Imaging in IR using film can take the form of color or black & white, but imaging in digital is almost exclusively a black & white experience. While it’s perfectly possible to design a camera from scratch using separation filters that create false colors (looking like RGB images, which is what color IR film does), and filtering for different ranges within the realm of IR, almost every image captured by a digital camera will be displayed as a black & white image.
The spooky magic of IR imaging is that things that appear completely black to our eyes might be clear or white within IR. Many trees and foliage types typically look mid-tone grey in standard black and white conversions, but appear nearly white in IR images, almost as if self-illuminated.
It’s not only for scientific and forensic purposes that we can enjoy peering into the parts of the spectrum in which we normally cannot view.
As mentioned, it is still possible to create images within the IR spectrum without modifying a camera at all. Even though the installed IR blocking filter is very effective in most current DSLRs, there is a little bit of IR leak that will allow a faint image to be created when using an IR filter over the lens. This method is best used with a camera that has a “live view” capability, as an IR pass only is opaque to our eyes, and doesn’t allow viewing through the conventional viewfinder.
While I do not currently own a converted camera, my experiments with this method have convinced me that I really want one!
The images presented below are taken with a conventional DSLR using a B+W 093 77mm filter over the lens, which passes no visible light whatsoever. Its transmission is only 1% at 800 nm, increasing to 88% at 900 nm. Because of the neutral density created by having both an IR only pass over the lens, and an IR block over the sensor, my tests indicate that using this method to photograph in IR, around 14 stops of compensation are required!!! Fortunately, most digital cameras function satisfactorily at ISOs in the 2000-4000 range, which in combination with a long exposure locked down on a tripod, allows for the possibility of midday/sunny IR photography. It’s like photographing in the 1800s (except we have both live view and instant review!!)

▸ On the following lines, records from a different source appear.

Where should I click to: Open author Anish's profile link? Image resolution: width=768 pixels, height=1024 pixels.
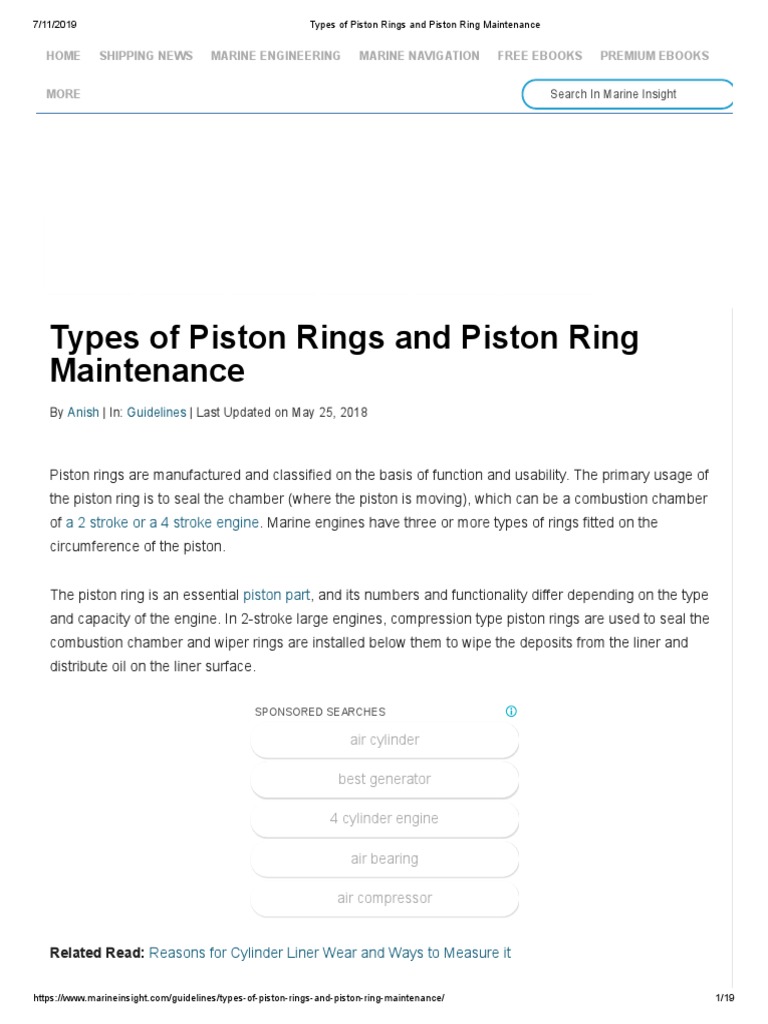pyautogui.click(x=83, y=413)
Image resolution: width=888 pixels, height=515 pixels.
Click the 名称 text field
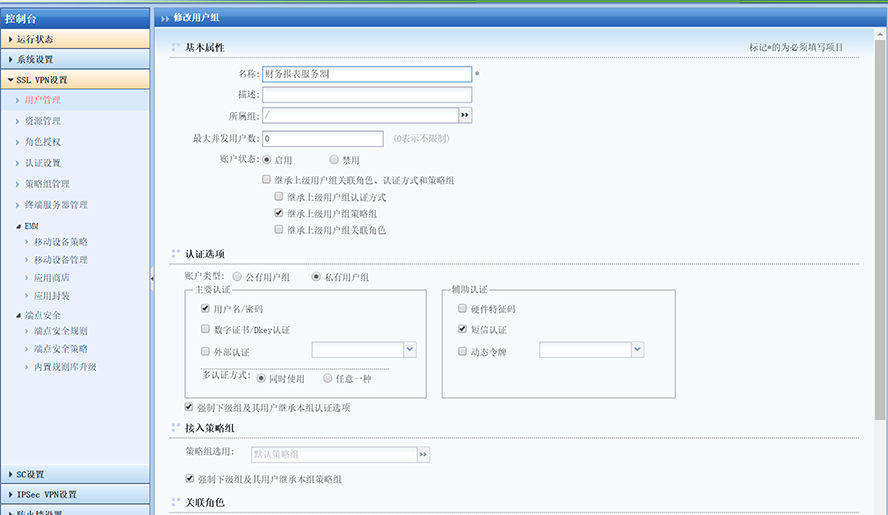(366, 74)
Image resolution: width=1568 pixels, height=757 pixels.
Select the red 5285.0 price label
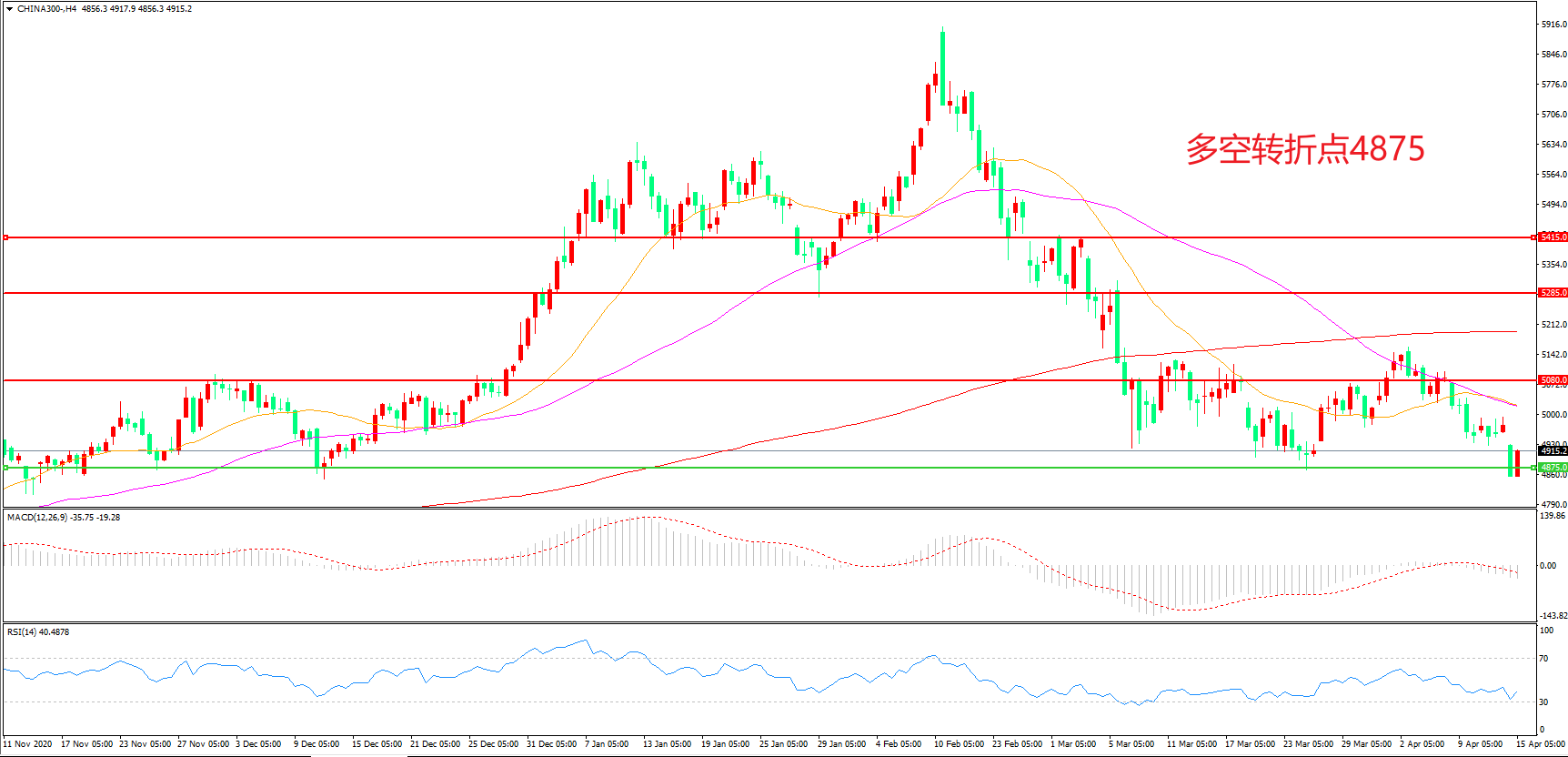pos(1553,293)

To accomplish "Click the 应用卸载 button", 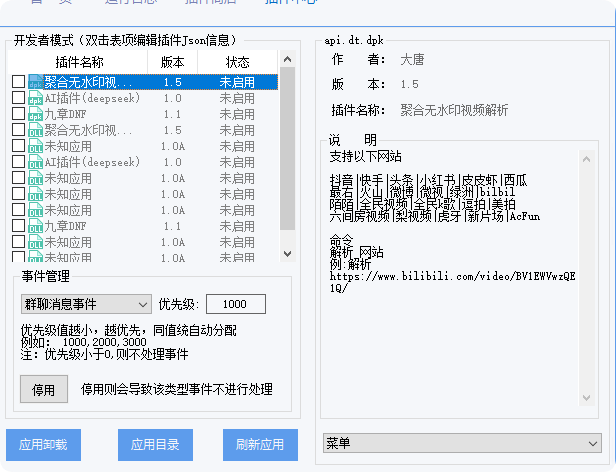I will pos(43,444).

It’s also important to note that longer wavelengths refract less than shorter ones (that’s what makes a prism splay color.), Thus IR will focus at a different focus setting on the lens than visible light. In the olden days, lenses were given an IR mark for this compensation, but if you can focus using live view (on screen), then compensation is unnecessary.
What’s really interesting is viewing the relationships between luminance values when imaging in the long wavelengths. It differs than viewing a visible light color captured image then converted to B&W. Foliage typically reflects IR and appears nearly white. Scenics are somewhat ghostly as a result. Some things that would appear black in a conventional photo will be light, and vice versa
IR and People
Human skin and hair appear quite different as well when viewed in IR. It can make a photo of people look quite different than what you would normally see in a portrait.
©2007 Ken Sklute
Eye and Mind Opening
It’s not expensive to begin your experimentation in alternate spectra photography, especially if all you are adding is a filter to your already existing camera. And, of course, if you’re patient enough to lock your camera on a tripod and endure 20-second exposures and dim live view focusing. But, the mind and vision-altering results might be well worth the time!